Abstract. Gasoline direct injection (GDI) vehicles have recently been identified as a significant source of carbonaceous aerosol, of both primary and secondary origin. Here we investigated primary emissions and secondary organic aerosol (SOA) from four GDI vehicles, two of which were also retrofitted with a prototype gasoline particulate filter (GPF). We studied two driving test cycles under cold- and hot-engine conditions. Emissions were characterized by proton transfer reaction time-of-flight mass spectrometry (gaseous non-methane organic compounds, NMOCs), aerosol mass spectrometry (sub-micron non-refractory particles) and light attenuation measurements (equivalent black carbon (eBC) determination using Aethalometers) together with supporting instrumentation. Atmospheric processing was simulated using the PSI mobile smog chamber (SC) and the potential aerosol mass oxidation flow reactor (OFR). Overall, primary and secondary particulate matter (PM) and NMOC emissions were dominated by the engine cold start, i.e., before thermal activation of the catalytic after-treatment system. Trends in the SOA oxygen to carbon ratio (O : C) for OFR and SC were related to different OH exposures, but divergences in the H : C remained unexplained. SOA yields agreed within experimental variability between the two systems, with a tendency for higher values in the OFR than in the SC (or, vice versa, lower values in the SC). A few aromatic compounds dominated the NMOC emissions, primarily benzene, toluene, xylene isomers/ethylbenzene and C3-benzene. A significant fraction of the SOA was explained by those compounds, based on comparison of effective SOA yield curves with those of toluene, o-xylene and 1,2,4-trimethylbenzene determined in our OFR, as well as others from literature.
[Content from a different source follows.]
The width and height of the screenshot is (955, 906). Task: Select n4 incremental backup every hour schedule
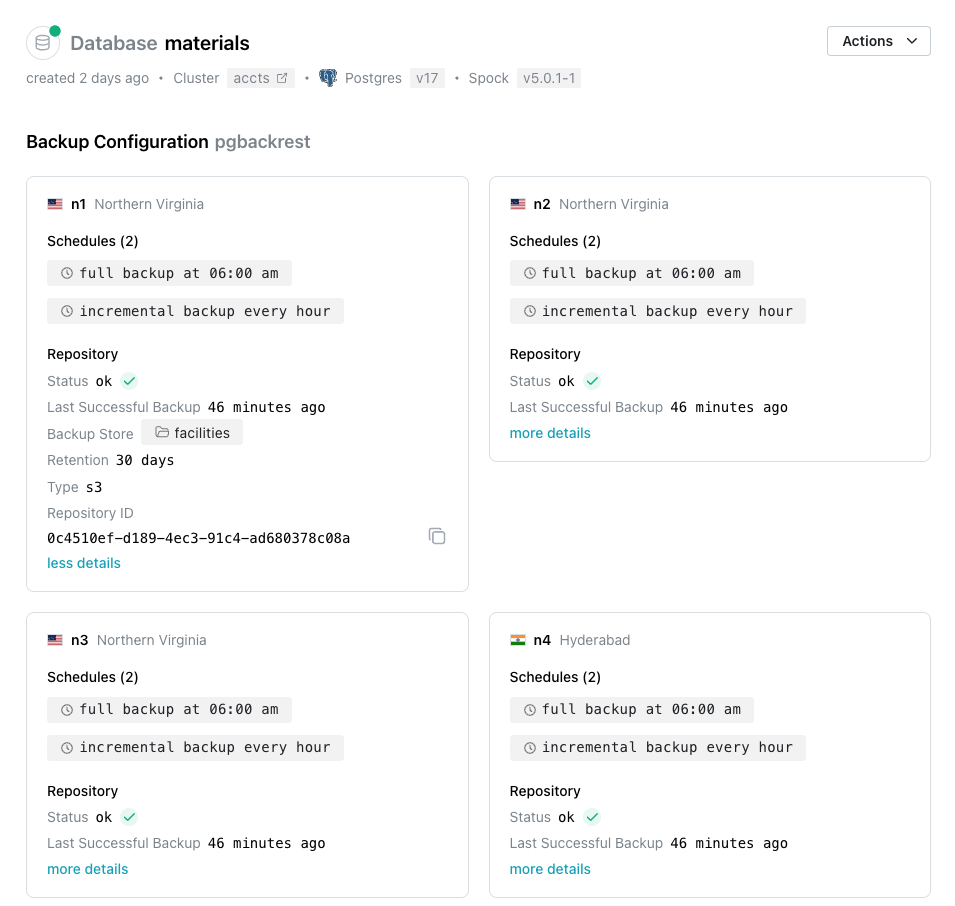coord(657,747)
Remaining discrepancies, which were smaller in the SC and larger in the OFR, were up to a factor of 2 and may have resulted from diverse reasons including unaccounted precursors and matrix effects. GPF retrofitting significantly reduced primary PM through removal of refractory eBC and partially removed the minor POA fraction. At cold-started conditions it did not affect hydrocarbon emission factors, relative chemical composition of NMOCs or SOA formation, and likewise SOA yields and bulk composition remained unaffected. GPF-induced effects at hot-engine conditions deserve attention in further studies.

Highlights

  • Vehicular emissions are a significant source of air pollution in many urban areas (Platt et al, 2014; Zotter et al, 2014; Bahreini et al, 2012; Borbon et al, 2013; May et al, 2014; Worton et al, 2014; Gentner et al, 2017)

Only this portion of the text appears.